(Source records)
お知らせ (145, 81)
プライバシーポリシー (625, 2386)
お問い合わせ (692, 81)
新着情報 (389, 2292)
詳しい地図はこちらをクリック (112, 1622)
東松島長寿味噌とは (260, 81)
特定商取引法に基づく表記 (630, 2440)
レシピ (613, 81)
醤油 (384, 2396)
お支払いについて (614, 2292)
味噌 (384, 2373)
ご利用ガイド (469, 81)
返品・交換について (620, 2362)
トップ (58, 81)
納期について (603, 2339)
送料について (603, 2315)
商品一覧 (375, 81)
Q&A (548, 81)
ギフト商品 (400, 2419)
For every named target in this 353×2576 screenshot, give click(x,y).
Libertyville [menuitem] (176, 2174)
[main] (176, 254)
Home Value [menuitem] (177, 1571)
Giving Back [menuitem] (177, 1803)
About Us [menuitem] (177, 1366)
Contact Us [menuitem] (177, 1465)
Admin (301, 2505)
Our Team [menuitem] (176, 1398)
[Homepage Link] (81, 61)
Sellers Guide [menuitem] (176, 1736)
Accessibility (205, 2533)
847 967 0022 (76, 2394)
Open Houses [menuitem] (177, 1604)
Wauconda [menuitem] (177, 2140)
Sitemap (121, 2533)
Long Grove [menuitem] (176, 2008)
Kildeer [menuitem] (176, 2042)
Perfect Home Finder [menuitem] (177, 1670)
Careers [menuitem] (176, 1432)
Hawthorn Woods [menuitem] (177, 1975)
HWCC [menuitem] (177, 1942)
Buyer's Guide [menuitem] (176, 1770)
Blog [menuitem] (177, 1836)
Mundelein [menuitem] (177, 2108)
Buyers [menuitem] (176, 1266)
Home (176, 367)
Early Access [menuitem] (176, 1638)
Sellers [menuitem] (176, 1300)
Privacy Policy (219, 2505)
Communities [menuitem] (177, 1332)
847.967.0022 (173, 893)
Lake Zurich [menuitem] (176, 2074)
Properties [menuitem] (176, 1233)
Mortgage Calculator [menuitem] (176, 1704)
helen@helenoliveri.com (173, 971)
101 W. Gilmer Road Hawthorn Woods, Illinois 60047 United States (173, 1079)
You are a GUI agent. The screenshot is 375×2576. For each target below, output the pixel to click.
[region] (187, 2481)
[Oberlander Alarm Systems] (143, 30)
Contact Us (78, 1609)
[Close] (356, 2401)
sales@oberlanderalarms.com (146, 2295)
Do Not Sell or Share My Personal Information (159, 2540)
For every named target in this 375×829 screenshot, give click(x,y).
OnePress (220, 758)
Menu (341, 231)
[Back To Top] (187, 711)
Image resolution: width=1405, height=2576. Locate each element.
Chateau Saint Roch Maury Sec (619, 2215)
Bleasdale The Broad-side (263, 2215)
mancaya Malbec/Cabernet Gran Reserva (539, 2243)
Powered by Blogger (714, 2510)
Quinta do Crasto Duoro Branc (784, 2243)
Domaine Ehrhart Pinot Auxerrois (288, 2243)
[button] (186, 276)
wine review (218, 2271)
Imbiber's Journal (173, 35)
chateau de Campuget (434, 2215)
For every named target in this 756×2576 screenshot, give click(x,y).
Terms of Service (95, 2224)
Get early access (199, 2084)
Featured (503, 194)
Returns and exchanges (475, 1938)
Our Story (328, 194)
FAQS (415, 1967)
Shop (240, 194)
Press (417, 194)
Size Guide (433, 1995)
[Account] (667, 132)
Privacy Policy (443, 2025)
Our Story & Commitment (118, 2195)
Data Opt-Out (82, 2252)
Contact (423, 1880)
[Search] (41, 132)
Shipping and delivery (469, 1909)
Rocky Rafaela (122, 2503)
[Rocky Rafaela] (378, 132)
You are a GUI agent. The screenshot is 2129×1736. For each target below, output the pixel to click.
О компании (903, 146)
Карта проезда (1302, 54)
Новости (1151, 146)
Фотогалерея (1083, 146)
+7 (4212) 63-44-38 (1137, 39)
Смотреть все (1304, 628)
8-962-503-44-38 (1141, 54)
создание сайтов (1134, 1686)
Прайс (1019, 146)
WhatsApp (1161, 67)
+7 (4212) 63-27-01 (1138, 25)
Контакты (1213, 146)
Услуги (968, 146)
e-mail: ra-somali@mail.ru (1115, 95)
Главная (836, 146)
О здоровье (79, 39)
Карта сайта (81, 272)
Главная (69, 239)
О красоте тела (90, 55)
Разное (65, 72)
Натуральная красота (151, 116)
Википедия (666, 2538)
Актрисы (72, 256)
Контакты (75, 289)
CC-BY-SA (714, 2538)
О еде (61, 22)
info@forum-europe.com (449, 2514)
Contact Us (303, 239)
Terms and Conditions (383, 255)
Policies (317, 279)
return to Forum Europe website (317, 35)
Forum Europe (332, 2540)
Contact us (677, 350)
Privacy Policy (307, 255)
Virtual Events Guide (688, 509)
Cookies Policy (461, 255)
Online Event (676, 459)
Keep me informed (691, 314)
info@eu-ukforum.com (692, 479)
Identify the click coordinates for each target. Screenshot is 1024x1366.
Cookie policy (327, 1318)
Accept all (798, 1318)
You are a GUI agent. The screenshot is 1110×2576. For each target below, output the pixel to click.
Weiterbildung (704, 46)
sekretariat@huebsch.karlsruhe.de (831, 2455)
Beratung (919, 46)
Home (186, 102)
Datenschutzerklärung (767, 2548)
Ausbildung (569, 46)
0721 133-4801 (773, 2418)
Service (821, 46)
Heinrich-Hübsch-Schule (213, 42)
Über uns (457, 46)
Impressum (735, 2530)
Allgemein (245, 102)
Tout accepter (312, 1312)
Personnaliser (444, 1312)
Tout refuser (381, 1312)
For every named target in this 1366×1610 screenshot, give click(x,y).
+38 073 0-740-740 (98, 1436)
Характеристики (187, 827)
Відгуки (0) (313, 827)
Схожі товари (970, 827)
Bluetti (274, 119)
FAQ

WHAT TO PRODUCE
Having read the entries above, restate them all word for word.

WRITTEN ANSWER
お知らせ (145, 81)
プライバシーポリシー (625, 2386)
お問い合わせ (692, 81)
新着情報 (389, 2292)
詳しい地図はこちらをクリック (112, 1622)
東松島長寿味噌とは (260, 81)
特定商取引法に基づく表記 (630, 2440)
レシピ (613, 81)
醤油 (384, 2396)
お支払いについて (614, 2292)
味噌 (384, 2373)
ご利用ガイド (469, 81)
返品・交換について (620, 2362)
トップ (58, 81)
納期について (603, 2339)
送料について (603, 2315)
商品一覧 (375, 81)
Q&A (548, 81)
ギフト商品 (400, 2419)
For every named target in this 353×2576 screenshot, give click(x,y).
Libertyville [menuitem] (176, 2174)
[main] (176, 254)
Home Value [menuitem] (177, 1571)
Giving Back [menuitem] (177, 1803)
About Us [menuitem] (177, 1366)
Contact Us [menuitem] (177, 1465)
Admin (301, 2505)
Our Team [menuitem] (176, 1398)
[Homepage Link] (81, 61)
Sellers Guide [menuitem] (176, 1736)
Accessibility (205, 2533)
847 967 0022 (76, 2394)
Open Houses [menuitem] (177, 1604)
Wauconda [menuitem] (177, 2140)
Sitemap (121, 2533)
Long Grove [menuitem] (176, 2008)
Kildeer [menuitem] (176, 2042)
Perfect Home Finder [menuitem] (177, 1670)
Careers [menuitem] (176, 1432)
Hawthorn Woods [menuitem] (177, 1975)
HWCC [menuitem] (177, 1942)
Buyer's Guide [menuitem] (176, 1770)
Blog [menuitem] (177, 1836)
Mundelein [menuitem] (177, 2108)
Buyers [menuitem] (176, 1266)
Home (176, 367)
Early Access [menuitem] (176, 1638)
Sellers [menuitem] (176, 1300)
Privacy Policy (219, 2505)
Communities [menuitem] (177, 1332)
847.967.0022 (173, 893)
Lake Zurich [menuitem] (176, 2074)
Properties [menuitem] (176, 1233)
Mortgage Calculator [menuitem] (176, 1704)
helen@helenoliveri.com (173, 971)
101 W. Gilmer Road Hawthorn Woods, Illinois 60047 United States (173, 1079)
You are a GUI agent. The screenshot is 375×2576. For each target below, output the pixel to click.
[region] (187, 2481)
[Oberlander Alarm Systems] (143, 30)
Contact Us (78, 1609)
[Close] (356, 2401)
sales@oberlanderalarms.com (146, 2295)
Do Not Sell or Share My Personal Information (159, 2540)
For every named target in this 375×829 screenshot, give click(x,y).
OnePress (220, 758)
Menu (341, 231)
[Back To Top] (187, 711)
Image resolution: width=1405, height=2576. Locate each element.
Chateau Saint Roch Maury Sec (619, 2215)
Bleasdale The Broad-side (263, 2215)
mancaya Malbec/Cabernet Gran Reserva (539, 2243)
Powered by Blogger (714, 2510)
Quinta do Crasto Duoro Branc (784, 2243)
Domaine Ehrhart Pinot Auxerrois (288, 2243)
[button] (186, 276)
wine review (218, 2271)
Imbiber's Journal (173, 35)
chateau de Campuget (434, 2215)
For every named target in this 756×2576 screenshot, give click(x,y).
Terms of Service (95, 2224)
Get early access (199, 2084)
Featured (503, 194)
Returns and exchanges (475, 1938)
Our Story (328, 194)
FAQS (415, 1967)
Shop (240, 194)
Press (417, 194)
Size Guide (433, 1995)
[Account] (667, 132)
Privacy Policy (443, 2025)
Our Story & Commitment (118, 2195)
Data Opt-Out (82, 2252)
Contact (423, 1880)
[Search] (41, 132)
Shipping and delivery (469, 1909)
Rocky Rafaela (122, 2503)
[Rocky Rafaela] (378, 132)
You are a GUI agent. The screenshot is 2129×1736. For each target below, output the pixel to click.
О компании (903, 146)
Карта проезда (1302, 54)
Новости (1151, 146)
Фотогалерея (1083, 146)
+7 (4212) 63-44-38 (1137, 39)
Смотреть все (1304, 628)
8-962-503-44-38 (1141, 54)
создание сайтов (1134, 1686)
Прайс (1019, 146)
WhatsApp (1161, 67)
+7 (4212) 63-27-01 (1138, 25)
Контакты (1213, 146)
Услуги (968, 146)
e-mail: ra-somali@mail.ru (1115, 95)
Главная (836, 146)
О здоровье (79, 39)
Карта сайта (81, 272)
Главная (69, 239)
О красоте тела (90, 55)
Разное (65, 72)
Натуральная красота (151, 116)
Википедия (666, 2538)
Актрисы (72, 256)
Контакты (75, 289)
CC-BY-SA (714, 2538)
О еде (61, 22)
info@forum-europe.com (449, 2514)
Contact Us (303, 239)
Terms and Conditions (383, 255)
Policies (317, 279)
return to Forum Europe website (317, 35)
Forum Europe (332, 2540)
Contact us (677, 350)
Privacy Policy (307, 255)
Virtual Events Guide (688, 509)
Cookies Policy (461, 255)
Online Event (676, 459)
Keep me informed (691, 314)
info@eu-ukforum.com (692, 479)
Identify the click coordinates for each target. Screenshot is 1024x1366.
Cookie policy (327, 1318)
Accept all (798, 1318)
You are a GUI agent. The screenshot is 1110×2576. For each target below, output the pixel to click.
Weiterbildung (704, 46)
sekretariat@huebsch.karlsruhe.de (831, 2455)
Beratung (919, 46)
Home (186, 102)
Datenschutzerklärung (767, 2548)
Ausbildung (569, 46)
0721 133-4801 (773, 2418)
Service (821, 46)
Heinrich-Hübsch-Schule (213, 42)
Über uns (457, 46)
Impressum (735, 2530)
Allgemein (245, 102)
Tout accepter (312, 1312)
Personnaliser (444, 1312)
Tout refuser (381, 1312)
For every named target in this 1366×1610 screenshot, give click(x,y).
+38 073 0-740-740 (98, 1436)
Характеристики (187, 827)
Відгуки (0) (313, 827)
Схожі товари (970, 827)
Bluetti (274, 119)
FAQ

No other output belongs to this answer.